Requirement:
Please, starting at the line that contains "1280x684 pixels. How", reproduce every line exactly until the records run out, skipping all pictures.

Records provided:
_ _ _ _ _

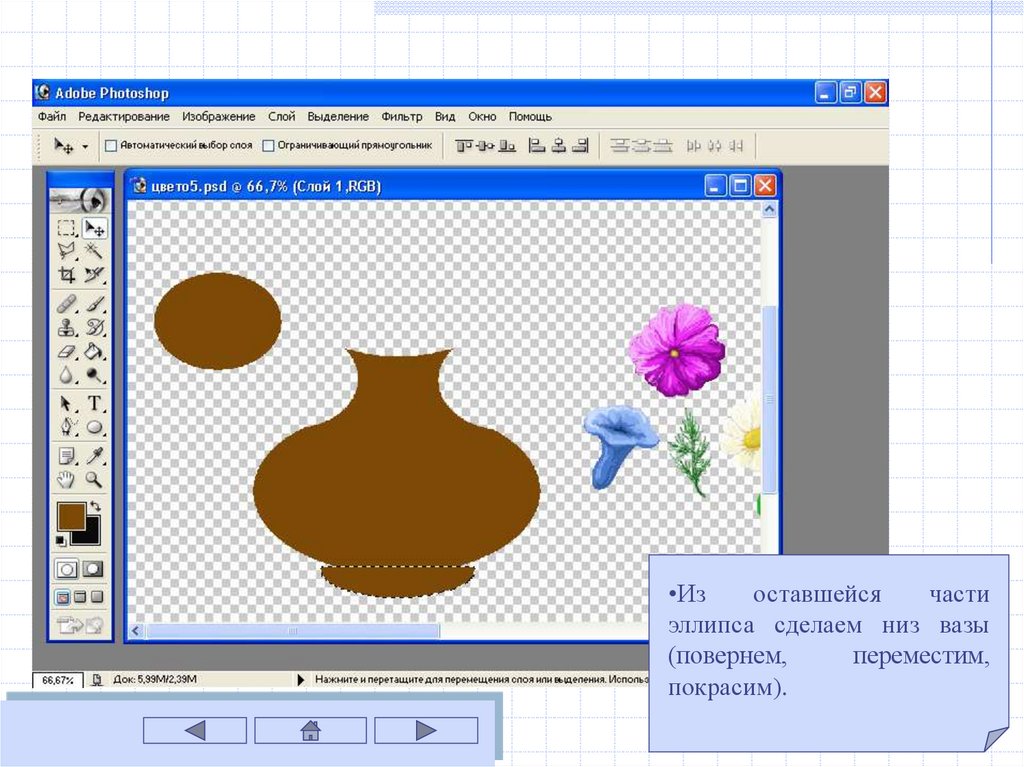Open the Фильтр menu
Image resolution: width=1024 pixels, height=767 pixels.
click(402, 116)
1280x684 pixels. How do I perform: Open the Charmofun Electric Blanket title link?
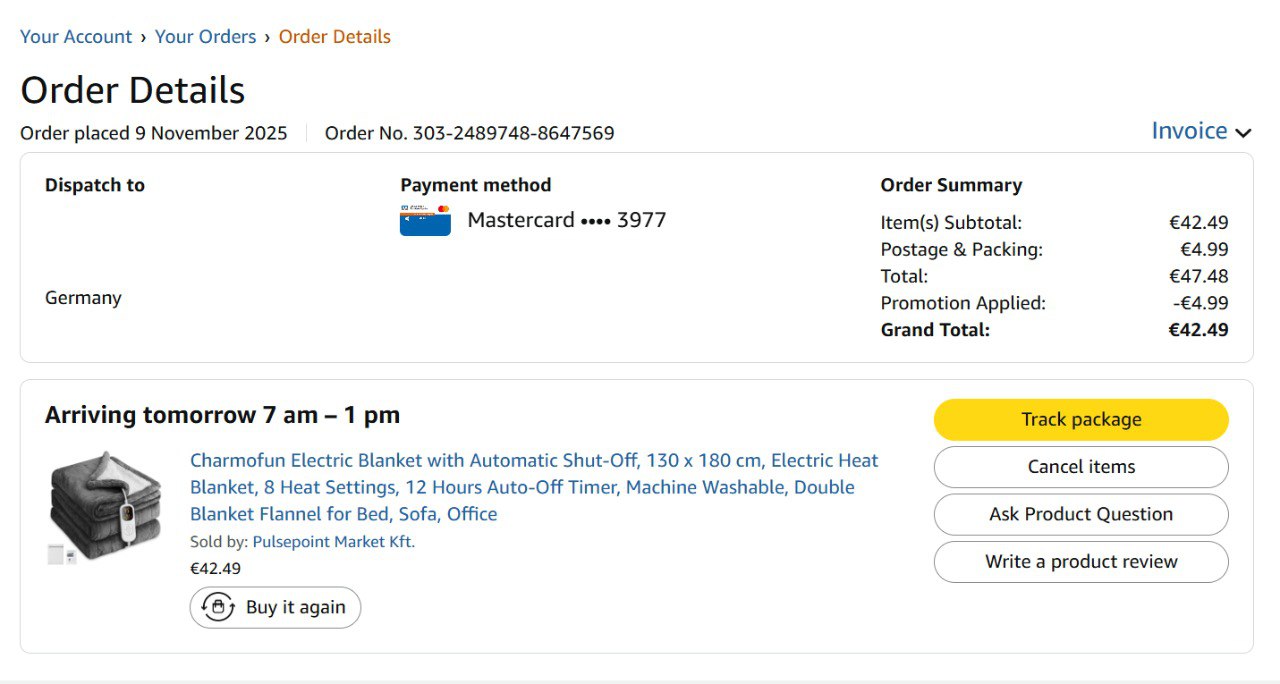(534, 487)
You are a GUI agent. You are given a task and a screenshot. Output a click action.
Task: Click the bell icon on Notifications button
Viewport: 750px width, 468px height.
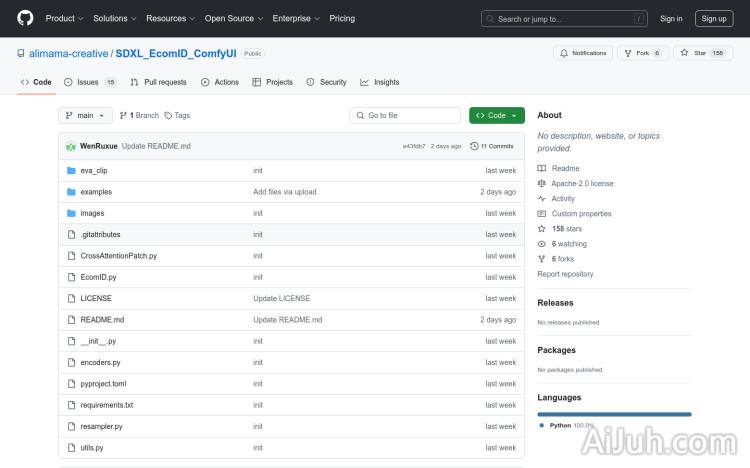coord(564,53)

_ _ _ _ _

Result of this exercise:
1280x684 pixels. How do I perform: Open the Charmofun Electric Blanket title link?
(534, 487)
You are a GUI agent. You are given a task and a screenshot. Output a click action.
Task: Click the bell icon on Notifications button
Viewport: 750px width, 468px height.
coord(564,53)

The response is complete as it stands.